È il nostro quotidiano, basato su un sistema serio. Abbiamo cooperative specializzate: tipo B per il lavoro, tipo A per servizi residenziali e riabilitazione. E cinque consorzi che fanno rete. Il segreto? Non abbandoniamo le persone dopo la scarcerazione. Oltre 3.000 ex detenuti restano con noi. La cooperazione sociale è un importante fattore di congiunzione, un ponte tra il carcere e la società per una vera riabilitazione sociale.

Le aziende come rispondo?

Stiamo costruendo un ponte concreto. Stiamo lavorando ad una piattaforma per profilare le competenze, offrire una rete di servizi per collegare le carceri alle imprese. Già oggi molte aziende collaborano, ma serve una regia nazionale. Il nostro CCNL della cooperazione sociale è il settimo in Italia per numero di lavoratori a cui viene applicato: questo dimostra che il modello funziona.

Salute mentale e dipendenze. Il reinserimento dei detenuti funziona anche nelle situazioni più difficili?

Sì, i dati ci danno ragione. Oltre 4.000 persone, in particolare con problemi di salute mentale o di dipendenza, usufruiscono dei nostri servizi residenziali. Non facciamo miracoli, ma offriamo percorsi personalizzati. Una cella costa 270 euro al giorno. Percorsi di formazione molto meno. E così lo Stato risparmia, le persone si riabilitano, la società nel complesso ci guadagna.

La vostra ricetta per il futuro in tre punti?

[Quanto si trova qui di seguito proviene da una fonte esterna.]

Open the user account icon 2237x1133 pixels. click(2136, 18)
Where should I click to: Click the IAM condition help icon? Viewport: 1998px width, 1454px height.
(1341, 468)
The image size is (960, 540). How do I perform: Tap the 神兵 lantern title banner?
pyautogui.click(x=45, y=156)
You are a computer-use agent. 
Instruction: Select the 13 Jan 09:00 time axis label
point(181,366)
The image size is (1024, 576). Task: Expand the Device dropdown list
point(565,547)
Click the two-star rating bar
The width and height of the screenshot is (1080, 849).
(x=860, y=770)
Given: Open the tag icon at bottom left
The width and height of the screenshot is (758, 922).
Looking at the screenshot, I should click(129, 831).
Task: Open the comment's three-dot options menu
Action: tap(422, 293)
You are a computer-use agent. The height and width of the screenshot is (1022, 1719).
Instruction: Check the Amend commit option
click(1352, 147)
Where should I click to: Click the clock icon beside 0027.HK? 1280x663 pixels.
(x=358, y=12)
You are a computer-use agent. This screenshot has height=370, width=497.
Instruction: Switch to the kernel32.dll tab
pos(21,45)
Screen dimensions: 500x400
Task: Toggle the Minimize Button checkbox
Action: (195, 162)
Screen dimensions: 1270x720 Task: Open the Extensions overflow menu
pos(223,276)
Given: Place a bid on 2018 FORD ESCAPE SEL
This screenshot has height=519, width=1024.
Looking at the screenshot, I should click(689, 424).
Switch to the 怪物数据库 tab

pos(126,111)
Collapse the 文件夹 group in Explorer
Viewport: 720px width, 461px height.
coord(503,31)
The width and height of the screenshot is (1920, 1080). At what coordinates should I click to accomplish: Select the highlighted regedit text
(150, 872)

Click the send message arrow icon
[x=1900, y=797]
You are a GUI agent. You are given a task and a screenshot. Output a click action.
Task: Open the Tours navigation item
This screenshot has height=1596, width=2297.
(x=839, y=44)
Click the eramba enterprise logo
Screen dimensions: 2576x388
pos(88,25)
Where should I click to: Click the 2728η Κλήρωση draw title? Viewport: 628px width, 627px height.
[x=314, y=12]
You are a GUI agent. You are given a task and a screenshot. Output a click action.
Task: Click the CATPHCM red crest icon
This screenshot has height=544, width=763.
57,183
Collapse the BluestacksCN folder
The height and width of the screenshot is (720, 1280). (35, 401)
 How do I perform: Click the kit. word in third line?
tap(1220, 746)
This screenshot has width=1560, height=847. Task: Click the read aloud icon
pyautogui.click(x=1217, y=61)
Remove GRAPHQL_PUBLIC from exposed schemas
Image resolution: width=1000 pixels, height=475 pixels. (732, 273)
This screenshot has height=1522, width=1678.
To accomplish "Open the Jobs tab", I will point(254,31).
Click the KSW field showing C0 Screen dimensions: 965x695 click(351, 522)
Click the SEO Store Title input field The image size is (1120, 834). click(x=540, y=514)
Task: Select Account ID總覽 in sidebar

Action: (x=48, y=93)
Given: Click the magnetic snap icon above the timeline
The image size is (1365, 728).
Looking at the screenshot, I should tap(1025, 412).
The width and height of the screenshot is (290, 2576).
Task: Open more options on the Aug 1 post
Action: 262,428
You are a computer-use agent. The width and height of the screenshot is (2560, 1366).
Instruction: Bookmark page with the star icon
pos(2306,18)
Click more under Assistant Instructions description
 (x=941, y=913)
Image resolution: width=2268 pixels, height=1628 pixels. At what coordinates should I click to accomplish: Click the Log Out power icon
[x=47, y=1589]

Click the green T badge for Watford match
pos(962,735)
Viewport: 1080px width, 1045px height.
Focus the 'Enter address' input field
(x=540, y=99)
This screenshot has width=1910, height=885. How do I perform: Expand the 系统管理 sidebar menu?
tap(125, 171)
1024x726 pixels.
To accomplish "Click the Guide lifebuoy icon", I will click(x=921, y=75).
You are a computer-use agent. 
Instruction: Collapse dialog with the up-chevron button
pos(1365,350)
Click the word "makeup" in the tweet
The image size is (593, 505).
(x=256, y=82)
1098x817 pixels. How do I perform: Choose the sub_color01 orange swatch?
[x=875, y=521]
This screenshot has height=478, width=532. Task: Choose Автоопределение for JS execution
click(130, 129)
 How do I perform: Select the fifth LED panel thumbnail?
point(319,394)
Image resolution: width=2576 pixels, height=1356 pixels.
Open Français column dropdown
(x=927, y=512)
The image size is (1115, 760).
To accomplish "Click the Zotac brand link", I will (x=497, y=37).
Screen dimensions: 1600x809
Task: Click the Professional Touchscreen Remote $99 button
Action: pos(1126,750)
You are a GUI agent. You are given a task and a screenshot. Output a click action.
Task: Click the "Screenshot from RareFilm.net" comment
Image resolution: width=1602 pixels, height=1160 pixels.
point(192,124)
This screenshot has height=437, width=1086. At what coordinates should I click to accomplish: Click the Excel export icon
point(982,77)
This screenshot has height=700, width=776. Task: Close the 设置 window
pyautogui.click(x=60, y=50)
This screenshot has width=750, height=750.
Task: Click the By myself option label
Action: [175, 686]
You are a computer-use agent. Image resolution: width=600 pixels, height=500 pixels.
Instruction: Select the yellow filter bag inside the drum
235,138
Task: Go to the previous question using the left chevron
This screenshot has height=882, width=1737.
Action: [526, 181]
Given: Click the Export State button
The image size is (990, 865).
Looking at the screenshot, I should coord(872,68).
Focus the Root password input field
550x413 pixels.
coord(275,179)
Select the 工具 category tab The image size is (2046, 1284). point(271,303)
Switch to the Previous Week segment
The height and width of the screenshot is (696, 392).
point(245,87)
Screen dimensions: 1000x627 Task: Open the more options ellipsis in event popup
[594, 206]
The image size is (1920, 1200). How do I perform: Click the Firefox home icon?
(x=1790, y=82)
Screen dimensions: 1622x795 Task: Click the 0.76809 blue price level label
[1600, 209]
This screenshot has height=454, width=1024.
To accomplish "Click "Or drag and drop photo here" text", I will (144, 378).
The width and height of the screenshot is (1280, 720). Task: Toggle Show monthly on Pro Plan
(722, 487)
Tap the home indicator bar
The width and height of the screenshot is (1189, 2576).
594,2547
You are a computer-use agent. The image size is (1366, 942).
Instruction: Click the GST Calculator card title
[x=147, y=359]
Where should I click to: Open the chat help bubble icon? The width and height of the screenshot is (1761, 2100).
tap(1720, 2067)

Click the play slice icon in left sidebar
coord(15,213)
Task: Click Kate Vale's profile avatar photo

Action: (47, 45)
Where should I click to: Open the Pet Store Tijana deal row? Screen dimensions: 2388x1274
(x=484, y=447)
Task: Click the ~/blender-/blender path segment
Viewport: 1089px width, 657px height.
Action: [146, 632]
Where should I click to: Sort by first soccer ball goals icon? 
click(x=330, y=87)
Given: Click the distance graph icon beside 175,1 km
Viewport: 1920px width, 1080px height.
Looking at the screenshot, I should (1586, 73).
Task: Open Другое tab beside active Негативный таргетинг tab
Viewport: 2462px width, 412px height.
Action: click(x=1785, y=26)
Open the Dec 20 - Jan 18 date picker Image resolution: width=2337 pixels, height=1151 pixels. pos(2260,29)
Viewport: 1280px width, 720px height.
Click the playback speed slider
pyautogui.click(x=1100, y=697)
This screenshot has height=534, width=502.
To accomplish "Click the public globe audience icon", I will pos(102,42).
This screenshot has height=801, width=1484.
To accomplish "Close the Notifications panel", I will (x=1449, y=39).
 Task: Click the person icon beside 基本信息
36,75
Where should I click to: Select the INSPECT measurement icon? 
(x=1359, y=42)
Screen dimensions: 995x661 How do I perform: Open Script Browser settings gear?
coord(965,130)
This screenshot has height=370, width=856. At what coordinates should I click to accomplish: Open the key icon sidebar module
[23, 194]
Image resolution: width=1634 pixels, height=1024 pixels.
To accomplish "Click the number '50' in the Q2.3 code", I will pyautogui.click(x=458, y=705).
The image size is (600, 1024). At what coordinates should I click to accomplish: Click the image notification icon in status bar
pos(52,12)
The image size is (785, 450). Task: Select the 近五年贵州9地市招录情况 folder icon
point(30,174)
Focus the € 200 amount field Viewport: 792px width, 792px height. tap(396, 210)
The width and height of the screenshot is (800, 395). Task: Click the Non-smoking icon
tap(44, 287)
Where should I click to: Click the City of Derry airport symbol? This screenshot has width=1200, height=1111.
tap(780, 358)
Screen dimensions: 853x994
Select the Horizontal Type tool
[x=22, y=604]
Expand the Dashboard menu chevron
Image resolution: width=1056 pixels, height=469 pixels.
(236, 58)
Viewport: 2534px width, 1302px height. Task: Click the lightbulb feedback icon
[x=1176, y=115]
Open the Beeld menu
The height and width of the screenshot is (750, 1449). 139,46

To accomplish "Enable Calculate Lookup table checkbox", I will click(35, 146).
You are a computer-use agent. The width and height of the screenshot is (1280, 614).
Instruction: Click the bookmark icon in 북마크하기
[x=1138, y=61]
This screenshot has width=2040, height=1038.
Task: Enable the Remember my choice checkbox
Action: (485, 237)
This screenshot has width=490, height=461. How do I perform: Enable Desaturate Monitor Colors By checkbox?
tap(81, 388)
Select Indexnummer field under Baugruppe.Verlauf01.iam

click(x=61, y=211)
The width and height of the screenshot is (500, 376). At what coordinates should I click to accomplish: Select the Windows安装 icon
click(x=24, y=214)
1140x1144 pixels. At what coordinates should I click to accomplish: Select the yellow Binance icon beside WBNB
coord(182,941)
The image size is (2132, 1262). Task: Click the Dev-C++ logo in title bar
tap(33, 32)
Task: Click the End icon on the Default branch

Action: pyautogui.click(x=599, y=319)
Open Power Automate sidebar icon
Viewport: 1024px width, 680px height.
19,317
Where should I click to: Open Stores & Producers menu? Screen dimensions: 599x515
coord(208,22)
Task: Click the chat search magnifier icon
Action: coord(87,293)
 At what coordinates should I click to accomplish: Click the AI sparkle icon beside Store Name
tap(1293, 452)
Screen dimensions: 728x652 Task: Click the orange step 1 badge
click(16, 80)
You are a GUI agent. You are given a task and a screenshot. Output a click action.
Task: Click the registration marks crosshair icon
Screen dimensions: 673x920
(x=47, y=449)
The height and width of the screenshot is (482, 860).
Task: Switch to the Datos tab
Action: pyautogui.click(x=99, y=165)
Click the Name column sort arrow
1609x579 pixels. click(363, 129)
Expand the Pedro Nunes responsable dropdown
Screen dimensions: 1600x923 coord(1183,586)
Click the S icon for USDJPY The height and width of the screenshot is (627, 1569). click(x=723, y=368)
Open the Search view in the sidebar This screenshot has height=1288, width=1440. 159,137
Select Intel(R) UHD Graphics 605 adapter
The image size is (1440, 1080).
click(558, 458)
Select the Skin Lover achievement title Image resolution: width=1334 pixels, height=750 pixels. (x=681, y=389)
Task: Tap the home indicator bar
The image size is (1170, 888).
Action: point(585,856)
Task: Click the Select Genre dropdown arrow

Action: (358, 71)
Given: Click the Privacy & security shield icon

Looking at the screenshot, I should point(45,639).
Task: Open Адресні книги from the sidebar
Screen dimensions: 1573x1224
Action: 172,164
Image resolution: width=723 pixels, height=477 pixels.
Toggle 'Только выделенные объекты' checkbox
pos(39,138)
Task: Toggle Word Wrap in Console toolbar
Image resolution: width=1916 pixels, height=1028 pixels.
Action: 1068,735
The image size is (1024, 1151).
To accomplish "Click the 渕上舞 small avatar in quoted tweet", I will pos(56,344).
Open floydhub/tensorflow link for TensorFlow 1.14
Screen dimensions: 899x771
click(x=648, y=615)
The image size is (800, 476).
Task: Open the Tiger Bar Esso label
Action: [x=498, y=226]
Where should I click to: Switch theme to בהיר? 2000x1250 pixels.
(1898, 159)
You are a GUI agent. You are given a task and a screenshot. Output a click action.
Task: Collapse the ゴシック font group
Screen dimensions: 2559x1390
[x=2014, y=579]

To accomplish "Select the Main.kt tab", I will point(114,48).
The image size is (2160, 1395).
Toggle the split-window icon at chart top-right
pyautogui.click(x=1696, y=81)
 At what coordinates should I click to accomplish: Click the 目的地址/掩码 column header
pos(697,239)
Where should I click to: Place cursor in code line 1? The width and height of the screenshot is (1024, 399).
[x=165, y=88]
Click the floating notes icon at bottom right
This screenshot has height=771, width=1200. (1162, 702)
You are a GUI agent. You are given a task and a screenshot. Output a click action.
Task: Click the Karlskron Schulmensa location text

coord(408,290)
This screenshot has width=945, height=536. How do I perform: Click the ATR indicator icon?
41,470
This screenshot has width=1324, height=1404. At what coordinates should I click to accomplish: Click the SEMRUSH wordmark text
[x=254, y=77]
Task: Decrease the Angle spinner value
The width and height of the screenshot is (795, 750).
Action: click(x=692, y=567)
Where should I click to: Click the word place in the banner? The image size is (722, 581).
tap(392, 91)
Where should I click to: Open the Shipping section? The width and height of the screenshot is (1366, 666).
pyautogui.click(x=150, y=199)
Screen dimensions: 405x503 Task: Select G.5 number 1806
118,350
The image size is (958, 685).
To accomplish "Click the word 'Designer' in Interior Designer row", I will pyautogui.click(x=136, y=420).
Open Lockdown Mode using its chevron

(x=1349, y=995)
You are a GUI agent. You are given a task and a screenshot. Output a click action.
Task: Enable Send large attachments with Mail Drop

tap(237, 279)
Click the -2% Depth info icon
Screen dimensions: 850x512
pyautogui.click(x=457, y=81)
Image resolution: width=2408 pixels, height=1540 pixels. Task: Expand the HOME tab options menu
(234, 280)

Più formazione dentro le carceri. Case di accoglienza per chi ha la possibilità di usufruire dei benefici delle misure alternative che siano palestre di autonomia. Un'alleanza con le imprese che guardi al dopo-carcere. La giustizia si fa insieme: Stato, terzo settore e privati. Così si spezza il circolo vizioso.